- Consigne 1: Restituez mot pour mot le passage du fil sur Final Cut Pro 7 situé entre « # Installer Final » et « sur Windows 10. », bornes incluses.
- Consigne 2: Quelle carte graphique figure dans la configuration que DC44 détaille dans le fil sur Final Cut Pro 7 ?
- Consigne 3: Poursuivez le fil sur Final Cut Pro 7 à partir de l'endroit où il s'arrête.

- Texte source:
-=-=-=-=-

# Installer Final Cut Pro 7 sur windows 10 en virtuel



## DC44 (27 Mai 2019)

Bonjour,

La carte graphique de mon Imac étant morte, je suis repassé sur Windows 10. 
Est ce possible de faire tourner Final Cut 7 sur windows en virtuel avec VMware ou virtual box ?

Désolé si mes questions sont basiques mais je n'ai jamais virtualisé.

Est il facile et gratuit de récupérer un .iso d'un Mac OS ?

Ma config:
AMD Ryzen 3 1200 (3.1 GHz)
8 GO de RAM
Carte graphique MSI Radeon RX 560 AERO ITX 4G OC, 4 Go
SSD Western Digital WD Green, 120 Go, SATA III
Disque dur Seagate BarraCuda, 1 To

Est ce suffisant pour faire tourner une VM ?

Que faut il savoir pour faire tourner FCP 7 sur windows ?

Merci d'avance pour vos réponses


----------



## edenpulse (27 Mai 2019)

-=-=-=-=-

- Données:
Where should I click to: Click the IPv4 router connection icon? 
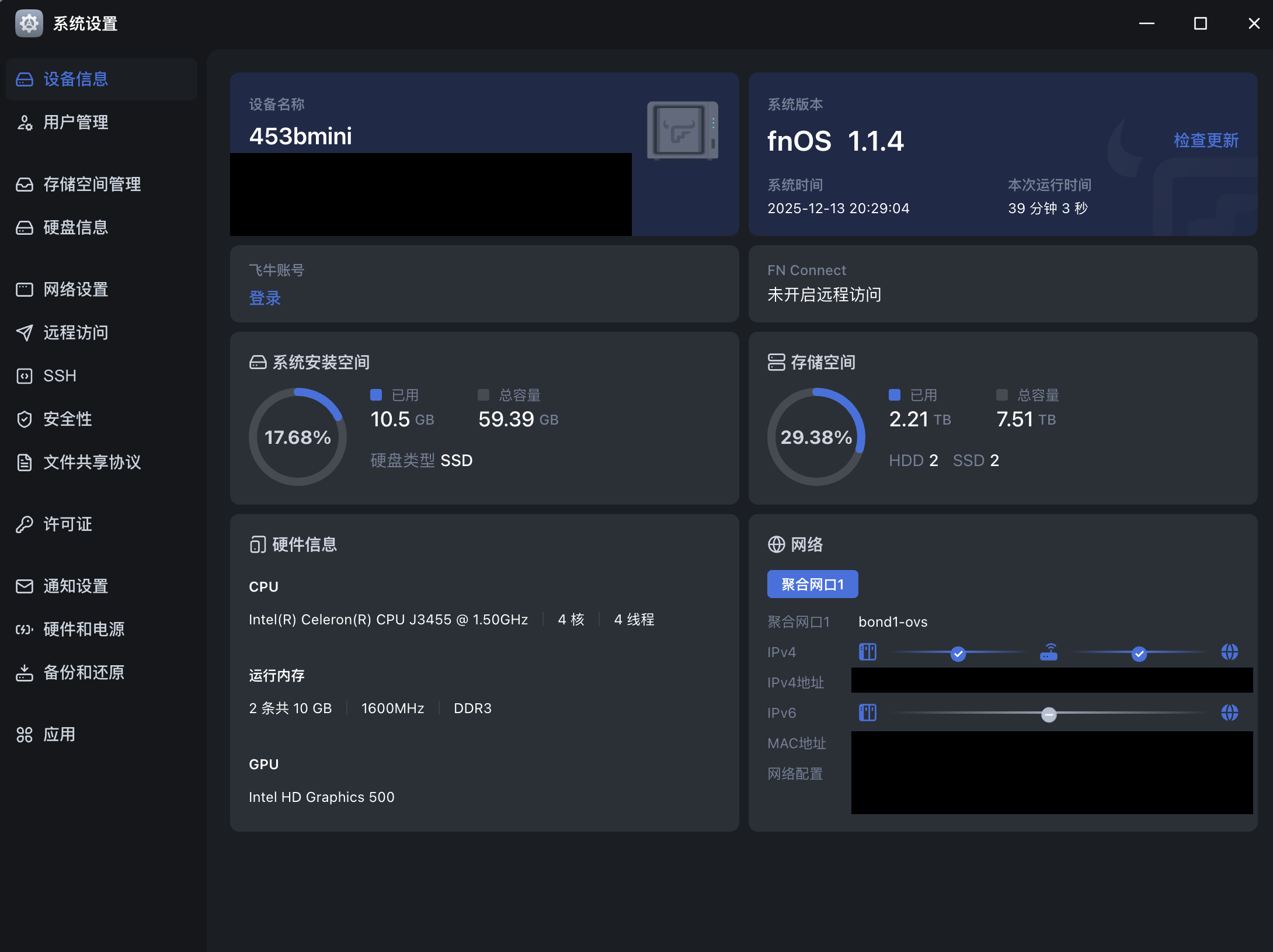pyautogui.click(x=1049, y=652)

-=-=-=-=-

- Résultat 1:
# Installer Final Cut Pro 7 sur windows 10 en virtuel



## DC44 (27 Mai 2019)

Bonjour,

La carte graphique de mon Imac étant morte, je suis repassé sur Windows 10.

- Résultat 2: Une MSI Radeon RX 560 AERO ITX 4G OC de 4 Go.

- Résultat 3:
Il est possible, bien que pas simple, de faire fonctionner macOS sur dans une machine virtuelle. Mais tu n'auras pas d'accélération graphique, et donc des applications comme Final Cut, seront simplement quasi inutilisables et l'ensemble de l'interface sera lente. Qu'importe la machine.


----------



## DC44 (28 Mai 2019)

Bonjour et merci pour ta réponse. Celle ci est sans appel alors, aucun espoir ?


----------



## Zozio 2008 (27 Février 2021)

Malheureusement ont ne peut pas mettre plus que 128mo de mémoire graphique donque imposible de fair tourner des logicielle de montage.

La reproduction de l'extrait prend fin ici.